I know I gave you some of my initial fears and concerns upon our arrival at the NIH, but we were able to glean some really good information from the trip. First of all, diabetes or insulin resistance and liver disease is very common with kids that fit her profile so they did a thorough glucose test and metabolic work-up. We were anxious to see her glucose test results because we think she often has signs of low blood sugar..where she just goes crazy if she is low on calories. The test was a a bit of a nightmare for a little one. Consisted of at least 7 different blood draws at different intervals. Her IV nearly stopped giving blood about half way through so the blood would just barely trickle out of her veins...which made us feel even worse about all of it. They had to re-do some of the blood draws the next day because it had taken so long to get the blood that it had clotted before the pathologists could even do their magic :(. The good news is that she is not insulin resistant, but rather does have lower blood sugars, but fortunately still on the normal side of things. The only blood work that even resulted in any type of concern was some factors that measure her liver and kidney health. They are a bit out of the norm, but the kind of things we will check again in another six-month to reevaluate. The doctors were actually quite pleasantly surprised. So much so that they really would not label her particular condition as lipodystrophy because she just doesn't fit the metabolic mold, but rather they believe (as we have suspected) that she has an atypical progeria syndrome (she just has a genetic error that has not previously been associated with this condition.)

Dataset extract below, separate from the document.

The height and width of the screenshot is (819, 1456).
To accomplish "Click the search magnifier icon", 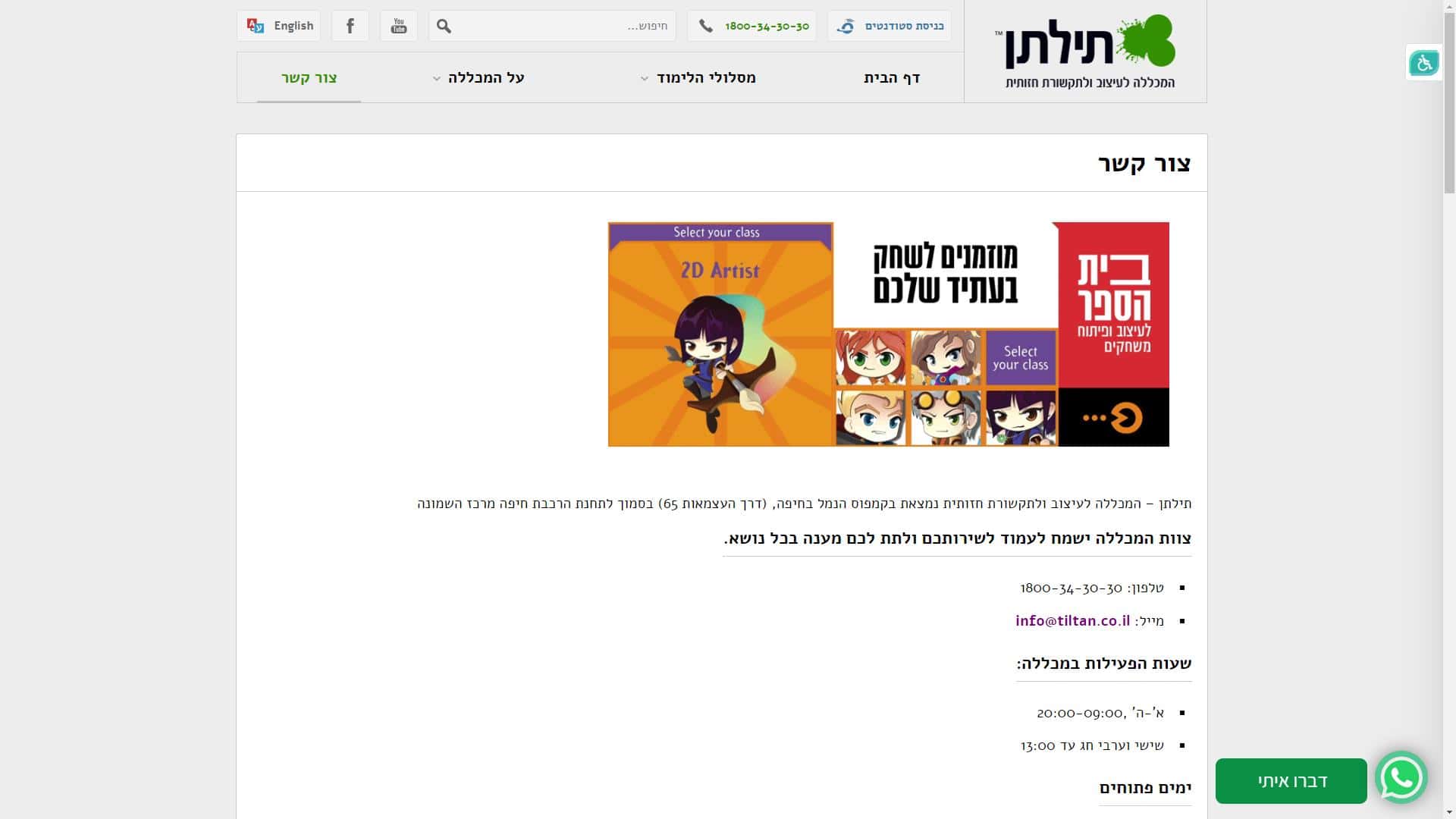I will coord(444,27).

Have to admit to being a little surprised at the fact that we might actually have a definitive diagnosis. After all, that's really been what we have been hunting for the last three years. Part of me wanted to dismiss it and ask to speak to another set of professionals that specialize in atypical progeria. However, a doctor that has been at the NIH since before I was born was there to confirm this conversation, and something tells me he knows what he is seeing, when he sees it. Also, funny enough, when we asked the question of whether we should speak with someone at the NIH on the subject of atypical progeria, they quickly replied, "We can point you to someone, but it is really not necessary because you have already seen the best expert in the world on this diagnosis in Dallas. There are only a few other doctors in Europe that might compare to him but he has seen twice as many patients like Emilia as they have." Hum, wow...that's amazing and that comment got me really reflecting on the story of how we ended up in Dallas last year despite not really knowing what was going on.

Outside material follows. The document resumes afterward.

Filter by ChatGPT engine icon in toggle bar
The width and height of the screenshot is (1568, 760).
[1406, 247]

Early on, a couple of doctors kept throwing around the term progeria. At one point we even tested the specific gene that causes it and it came back normal. It bothered me that after the test people kept using the term. From everything I had read there is only one specific genetic mutation that results in classic progeria and we had already checked that. I had never heard the phrase "atypical" or in fact not even thought of "early-aging syndrome". As we all know, Google is only as good as the information you put in...and those terms just never came to mind. There were all of these conditions that I was just over-looking in my research. Finally, at an appointment with a whole team of doctors at PCH, a geneticist that we had not previously met looked me straight in the eyes and said I am certain your daughter has some sort of early-aging syndrome. Aha, the term I needed! I remember leaving that appointment wondering what I was suppose to feel. They asked me before I left if I needed to speak with a family counselor, I didn't mean to but I actually laughed and wondered why they would ask that question...did I look like I needed some "help"? That question did help me to really take her comment and her sincerity seriously.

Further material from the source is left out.